At least I’m over the “Lord God Lord Jesus Holy Spirit Father God” phase, where I’ve gotta keep saying the name of God over and over again—to remind everyone who I’m praying to, and as a substitute for “uh.” Some of us Christians say the name of God in prayer more often than the Hare Krishnas.

All these bad signs point to one obvious diagnosis: Prayer immaturity. I don’t really pray enough. If I did, I wouldn’t sound like a babbling pagan or a holy hypocrite. I’d sound like I was talking to God.

I sound like I’m talking to God when I’m not praying in public, but it’s different. When I’m praying in private, God prays back. (Yes, that’s exactly the right word for it. He praises me—he’s very encouraging—and has requests of me. He rebukes me too, but in an encouraging way.) It’s not a one-way thing like public prayer is. Maybe that’s why I’m so uncomfortable with it; so much of it is putting on a show for the people around me, and it’s not an accurate show either.

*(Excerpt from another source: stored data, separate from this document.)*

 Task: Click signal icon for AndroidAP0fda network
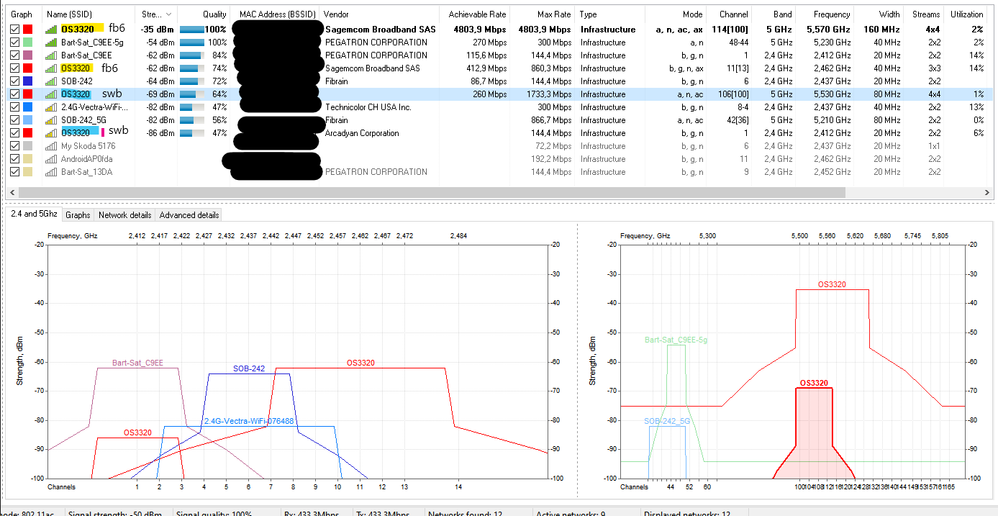coord(52,158)

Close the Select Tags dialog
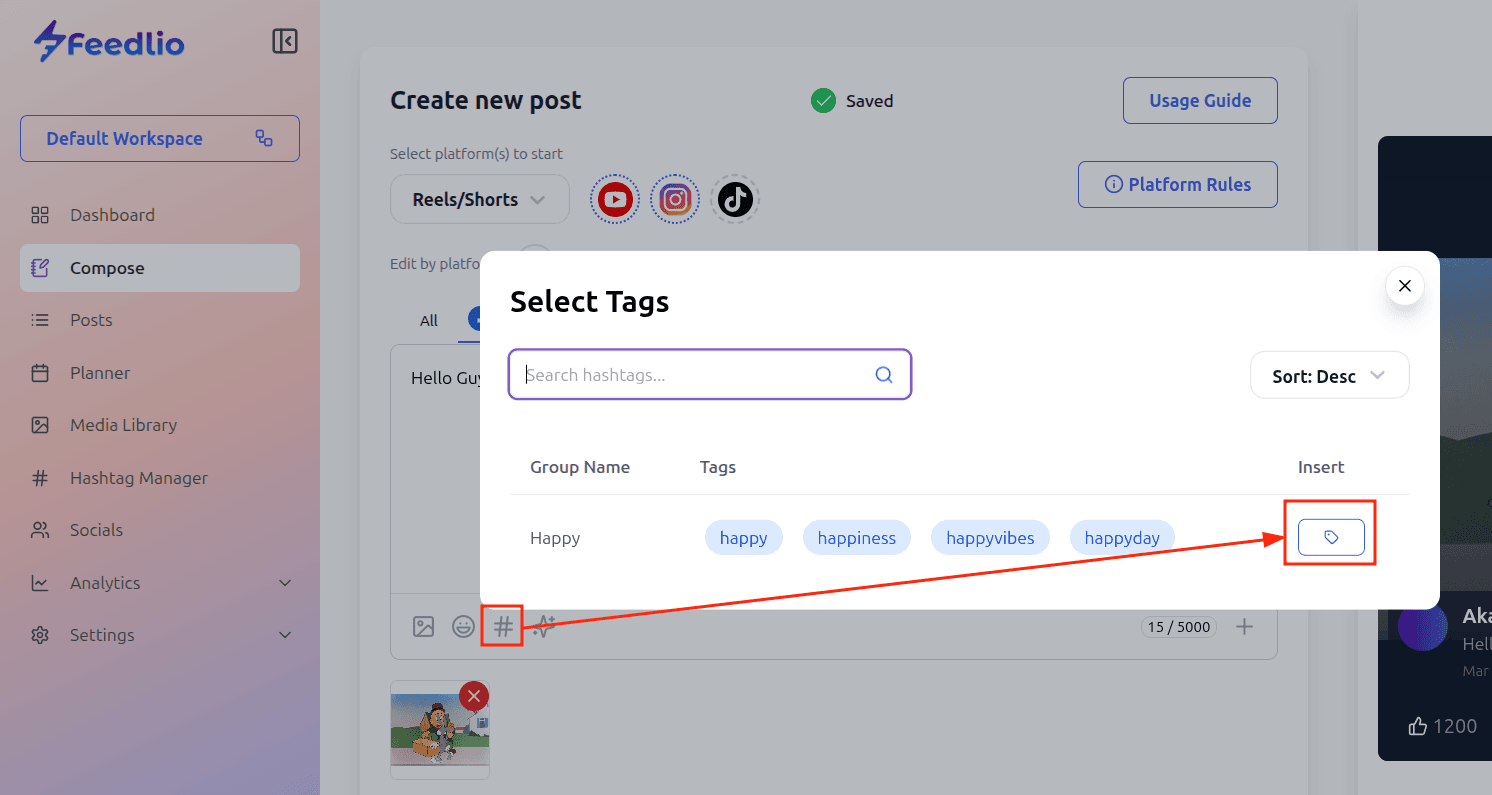[x=1404, y=286]
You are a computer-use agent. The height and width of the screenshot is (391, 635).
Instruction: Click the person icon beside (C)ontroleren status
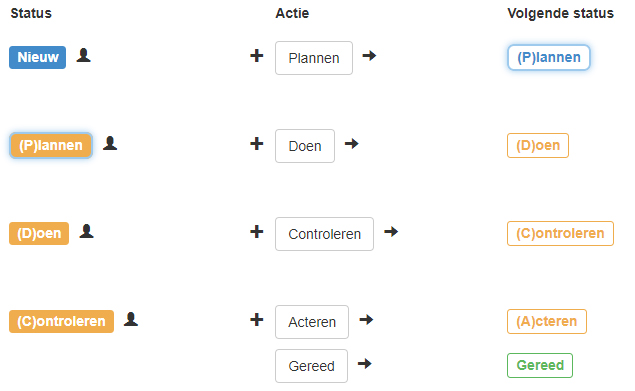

To be fair, it wasn’t an accurate show when Jesus did it either. “Father, thank you for having heard me! …I know, you always hear me. I said this for the sake of this crowd standing here, so they’ll believe you sent me.” [Jn 11.41-42] Maybe that’s what I should do; stay honest by admitting that it’s all a show. ’Cause it is. And so long as we don’t admit it, it’s gonna stay a show that some of us are always gonna feel uncomfortable watching.